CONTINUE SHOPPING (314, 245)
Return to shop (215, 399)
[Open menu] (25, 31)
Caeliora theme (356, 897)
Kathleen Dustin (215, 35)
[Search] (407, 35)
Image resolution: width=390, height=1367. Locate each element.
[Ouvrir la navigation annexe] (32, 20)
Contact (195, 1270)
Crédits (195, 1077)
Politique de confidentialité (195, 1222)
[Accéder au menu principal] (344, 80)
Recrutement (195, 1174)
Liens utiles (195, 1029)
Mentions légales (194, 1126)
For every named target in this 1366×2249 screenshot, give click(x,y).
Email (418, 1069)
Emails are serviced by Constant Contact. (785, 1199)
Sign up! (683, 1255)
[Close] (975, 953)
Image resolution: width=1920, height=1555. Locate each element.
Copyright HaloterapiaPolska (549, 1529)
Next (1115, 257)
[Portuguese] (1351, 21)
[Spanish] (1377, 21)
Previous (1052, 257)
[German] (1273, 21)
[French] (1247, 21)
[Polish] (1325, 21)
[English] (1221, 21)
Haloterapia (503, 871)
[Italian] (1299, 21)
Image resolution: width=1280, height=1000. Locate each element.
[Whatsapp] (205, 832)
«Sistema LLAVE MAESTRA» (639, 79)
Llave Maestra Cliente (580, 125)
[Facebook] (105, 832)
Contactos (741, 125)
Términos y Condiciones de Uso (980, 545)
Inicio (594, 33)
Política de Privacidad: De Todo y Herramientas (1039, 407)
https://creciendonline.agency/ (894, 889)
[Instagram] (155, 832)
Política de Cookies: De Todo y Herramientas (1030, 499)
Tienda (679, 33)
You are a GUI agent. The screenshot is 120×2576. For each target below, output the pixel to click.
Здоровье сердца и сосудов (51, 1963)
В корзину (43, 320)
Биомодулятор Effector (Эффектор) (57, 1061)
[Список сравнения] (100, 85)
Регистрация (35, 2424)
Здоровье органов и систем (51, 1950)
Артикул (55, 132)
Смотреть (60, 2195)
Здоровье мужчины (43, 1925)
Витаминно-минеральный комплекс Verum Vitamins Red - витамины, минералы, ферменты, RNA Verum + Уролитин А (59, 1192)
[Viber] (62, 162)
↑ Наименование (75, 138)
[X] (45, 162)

> **Problem to work on**: Using the material above, find each line that holds "height" and copy that line.

> **Solution to this exercise**:
Image resolution: width=390, height=1367. Locate each element.
Image resolution: width=1920, height=1555. Locate each element.
Image resolution: width=1280, height=1000. Locate each element.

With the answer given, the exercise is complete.